Guelff, Bébange, Buvange, Longeau, Sélange, Turpange, Wolkrange and Hondelange are only reachable via municipal roads and are not connected via the national route network. Wolkrange, Hondelange, Turpange and Buvange are located very close to the N81 road though. Sélange hosts the only border crossing in the municipality towards the Luxembourgish village Clemency.

Messancy is served by the Walloon transport authority TEC with following bus lines:

- 16/161: Virton – Athus – Messancy – Differt – Arlon
- 20/201: Châtillon – Rachecourt – Habergy – Guelff – Bébange – Differt – Buvange – Wolkrange – Arlon
- 21: Battincourt – Athus – Longeau – Messancy – Turpange – Differt – Arlon
- 211: Battincourt – Athus – Longeau – Messancy – Turpange/Differt OR Sélange/Hondelange – Arlon – Stockem
- 212: Rodange (LU) – Athus – Differt – Turpange – Buvange – Wolkrange – Arlon
- 213: Messancy – Sélange – Hondelange – Arlon
- 721: Musson – Athus – Messancy – Differt
- 722: Bascharage (LU) – Athus – Differt
- 723: Arlon – Differt
- 731: Saint-Léger – Habergy – Guelff – Bébange – Wolkrange – Buvange – Differt – Messancy – Athus
- 741: Arlon – Hondelange – Sélange – Messancy – Differt – Turpange – Messancy – Longeau – Athus
- 80: Arlon – Hondelange – Luxembourg City (LU)
- 83: Virton – Aubange – Messancy – Differt – Luxembourg City (LU)

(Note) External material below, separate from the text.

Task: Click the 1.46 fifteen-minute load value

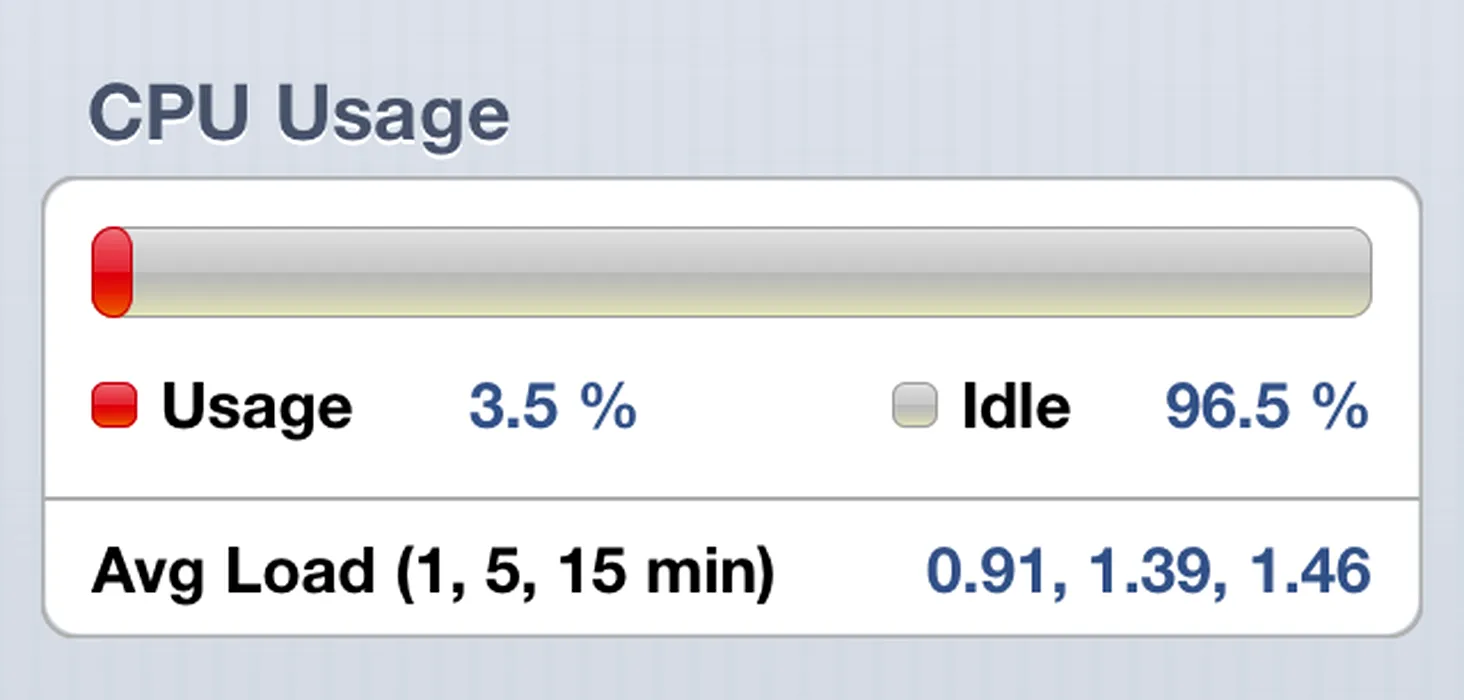Action: coord(1311,571)

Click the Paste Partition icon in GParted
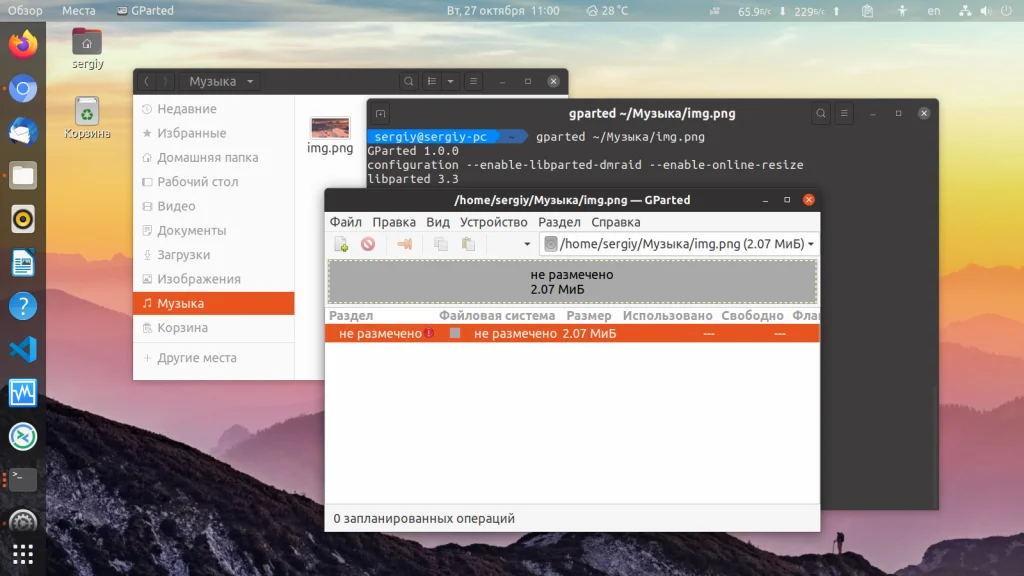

Beside TEC, there is also Luxembourgish bus service:

- 801: Luxembourg City (LU) – Capellen (LU) – Hondelange – Sélange – Messancy

Messancy has one train station in the main village. It is only served by local, slow train service on one line:

- L-165: Libramont – Bertrix – Virton – Messancy – Arlon
The closest airport with public service is Luxembourg Airport 30km to the east.